DATA Flashcards
qualitative data
data which is in the form of words, description of behaviour thoughts and feelings
- content analysis converts large amount of qualitative data into quantitative data.
Quantitative data
the data is in the form of numbers .
- recording of variables collect quantitative data
- descriptive statistics summarises quantitative data and this can be displayed on charts, bar graph etc.
strengths of using quantitative data
- objectively measured, so it reduces the likelihood of bias which thus increases scientific creditability.
- descriptive stats allows quantitative data to be summarised and displayed on charts, graphs and tables
- tends to be more reliable because there is a limited number of response, higher chance of getting same findings if the study is repeated.
limitations of using quantitative data
- data lacks detail and depth
- only focuses on individual behaviours and what can be mathematically measured.
strenghts of qualitative data
- rich in depth and detail because qualitative researchers often collect more information, use of open ended questions means that participants are not limited in response they give meaning data has a higher validity.
types of data
primary data and secondary data
primary data
first hand or original data, data which is collected by the researcher.
-primary data is created to answer the research question.
- primary data is commonly collected through the researcher conducting experiments, observations, case studies and interviews.
secondary data
- researcher uses the information previously collected by a third hand party example another researcher or an organisation.
examples : government or business statistics.
advantages of primary data
- increases validity as the data is collected to answer a research question. the experiment or observation is designed to test the intended variable.
- increases validity as the researcher carefully controls the data collecting process.
disadvantages of primary data
- time consuming to collect original data from the participants and potentially expensive. cost includes paying participants for their time and setting up experiment also includes paying for materials.
advantages of secondary data
- the data has already been collected and analysed so it reduces both time and cost for conducting the experiment and paying the participants.
disadvantages of secondary data
- decreases validity as the data is not directly collected to answer the researchers question and may not be appropriate to answer the question.
- researcher has no role in data collection process so cannot ensure if data is bias free.
meta analysis
when a researcher collects the results of a range of previously conducted different studies, in which all the results from different studies are statistically combined to form an overall conclusion.

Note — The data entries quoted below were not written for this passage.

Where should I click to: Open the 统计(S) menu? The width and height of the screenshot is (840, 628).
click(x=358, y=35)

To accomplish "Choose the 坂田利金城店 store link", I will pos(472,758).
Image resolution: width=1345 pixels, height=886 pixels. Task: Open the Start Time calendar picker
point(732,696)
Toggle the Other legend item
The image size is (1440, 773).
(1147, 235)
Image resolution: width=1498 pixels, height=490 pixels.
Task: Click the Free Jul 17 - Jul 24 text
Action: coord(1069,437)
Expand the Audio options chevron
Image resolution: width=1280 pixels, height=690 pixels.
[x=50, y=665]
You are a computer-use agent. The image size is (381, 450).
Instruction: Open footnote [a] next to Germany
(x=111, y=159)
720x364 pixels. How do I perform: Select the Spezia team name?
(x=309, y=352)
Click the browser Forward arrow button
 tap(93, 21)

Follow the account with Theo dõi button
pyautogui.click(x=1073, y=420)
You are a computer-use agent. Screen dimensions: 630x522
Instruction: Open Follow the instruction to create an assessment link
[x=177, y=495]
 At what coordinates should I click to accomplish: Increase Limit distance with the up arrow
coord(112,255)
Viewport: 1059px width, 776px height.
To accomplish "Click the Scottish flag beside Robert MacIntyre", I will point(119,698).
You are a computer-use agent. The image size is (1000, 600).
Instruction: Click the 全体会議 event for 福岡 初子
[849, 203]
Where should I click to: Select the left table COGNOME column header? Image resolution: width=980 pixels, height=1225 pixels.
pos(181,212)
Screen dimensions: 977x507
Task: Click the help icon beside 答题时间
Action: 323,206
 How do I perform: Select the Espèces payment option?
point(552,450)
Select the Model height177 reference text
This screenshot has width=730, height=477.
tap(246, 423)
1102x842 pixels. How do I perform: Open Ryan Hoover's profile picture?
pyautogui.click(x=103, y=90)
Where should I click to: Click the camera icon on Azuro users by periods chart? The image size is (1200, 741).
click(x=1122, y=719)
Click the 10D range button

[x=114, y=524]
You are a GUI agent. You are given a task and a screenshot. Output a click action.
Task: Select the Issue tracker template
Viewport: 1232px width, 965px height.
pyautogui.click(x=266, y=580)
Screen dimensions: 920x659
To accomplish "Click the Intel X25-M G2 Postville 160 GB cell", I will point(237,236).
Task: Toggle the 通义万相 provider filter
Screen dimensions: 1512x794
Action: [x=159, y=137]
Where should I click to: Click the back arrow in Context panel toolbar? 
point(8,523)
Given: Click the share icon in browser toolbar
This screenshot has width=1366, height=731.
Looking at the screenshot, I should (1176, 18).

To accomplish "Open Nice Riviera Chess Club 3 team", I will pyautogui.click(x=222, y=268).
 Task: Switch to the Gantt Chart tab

strengths of meta analysis
- because a large sample size is used, meta analysis produces results that are more statistically significant than studies using a small sample size.
- increased generalisability as a large sample is used.
limitations of meta analysis
- file drawer problem may be presented where researcher intentionally doesnot publish all the relevant data from the syufy but lefts out the negative result giving a false representation of what the investigator was measuring
- same disadvantages as secondary data.